Female employees in Afghanistan's capital city of Kabul have been ordered to stay home, Kabul's interim mayor said, outlining the latest prohibitions on the country's women by the Taliban government.

Interim mayor Hamdullah Namony said that females working for the government must remain in their residences while further policies are being worked out, with work only permitted for those who can't be replaced by men, The Associated Press reported.

A final decision with regards women employees at the capital city's municipal departments is currently pending and a wage would still be released, Namony said.

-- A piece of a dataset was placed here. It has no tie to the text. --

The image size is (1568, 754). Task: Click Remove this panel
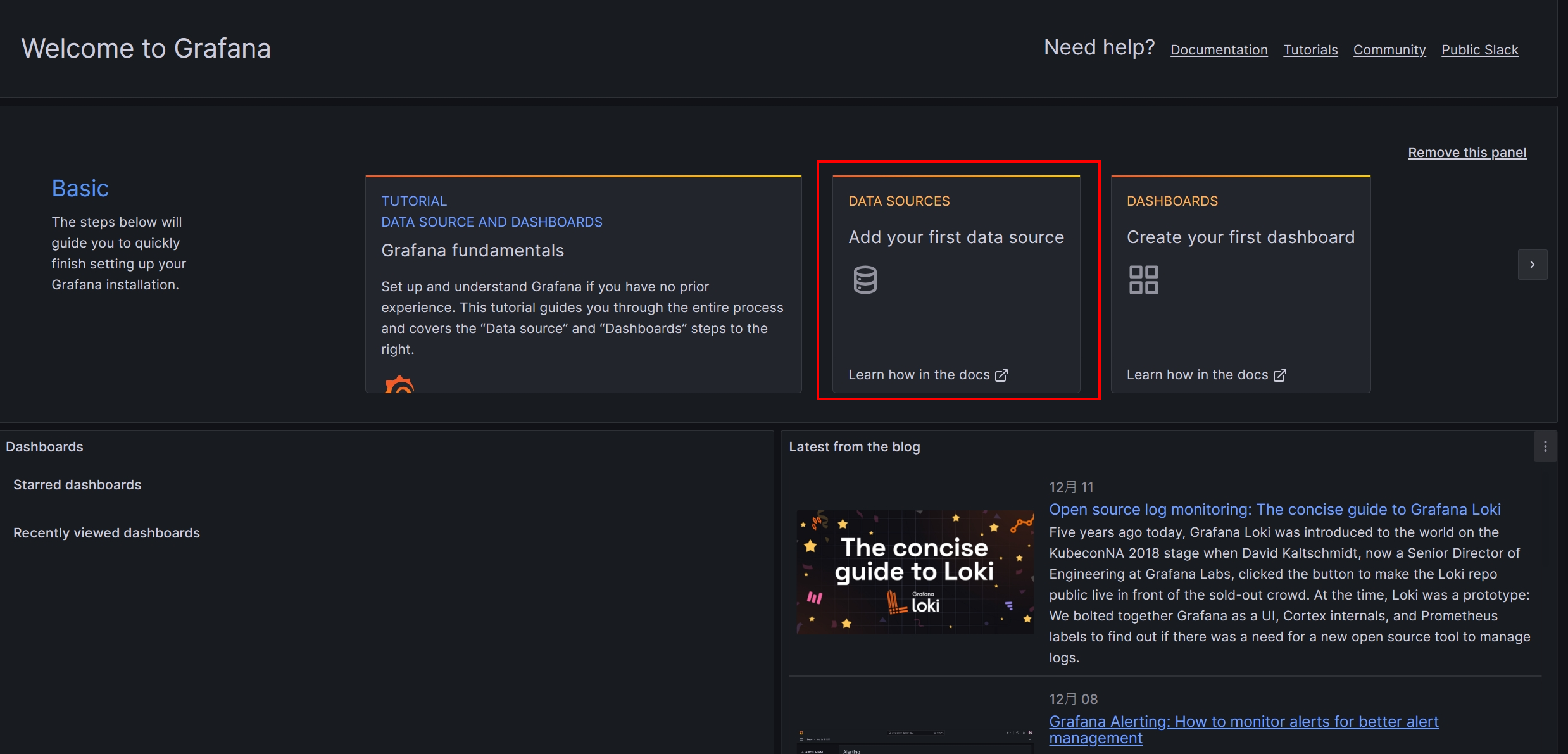click(1467, 152)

During in a news conference Sunday, the interim mayor disclosed before the Taliban took control of Afghanistan last month, only one-third of Kabul's 3,000 workforce were females. Namony did not give an exact figure on the actual number of workers across Kabul will be forced to stay home.

According to The Guardian, the ruling to prevent most women workers of the city from reporting back to their jobs is another clear indication the insurgents are imposing their harsh interpretation of the Sharia Law despite earlier promises by some Taliban leaders that they would be more tolerant and inclusive.

The Taliban said they would respect the rights of women, but women in Afghanistan remain doubtful and scared. For instance, last week alone, the Taliban ordered boys to return to school, but not girls.

The Taliban has permitted women to attend universities but maintaining distance in gender-segregated settings from their male counterparts in the classroom with orders for women to wear Islamic dress.

The new Taliban government's latest directive is just among many in the last few days stripping back the rights of women and girls, NPR reported.

"We don't know what will happen next," Pashtana Durrani, founder and executive director of LEARN, said in quotes by Weekend Edition. LEARN is a not-for-profit group that focuses on women's education in Afghanistan.

The Taliban shut down Friday the women's ministry of affairs, replacing it with a ministry for what the new government calls "propagation of virtue and prevention of vice" whose main objective is to enforce Islamic law.

The Taliban have tried to project themselves as "guarantors of national security," in the hope this move will enable them to win the hearts of the public still widely suspicious of their intentions. Under the previous regime, an increase in violence and crime had been a major concern for ordinary Afghan citizens.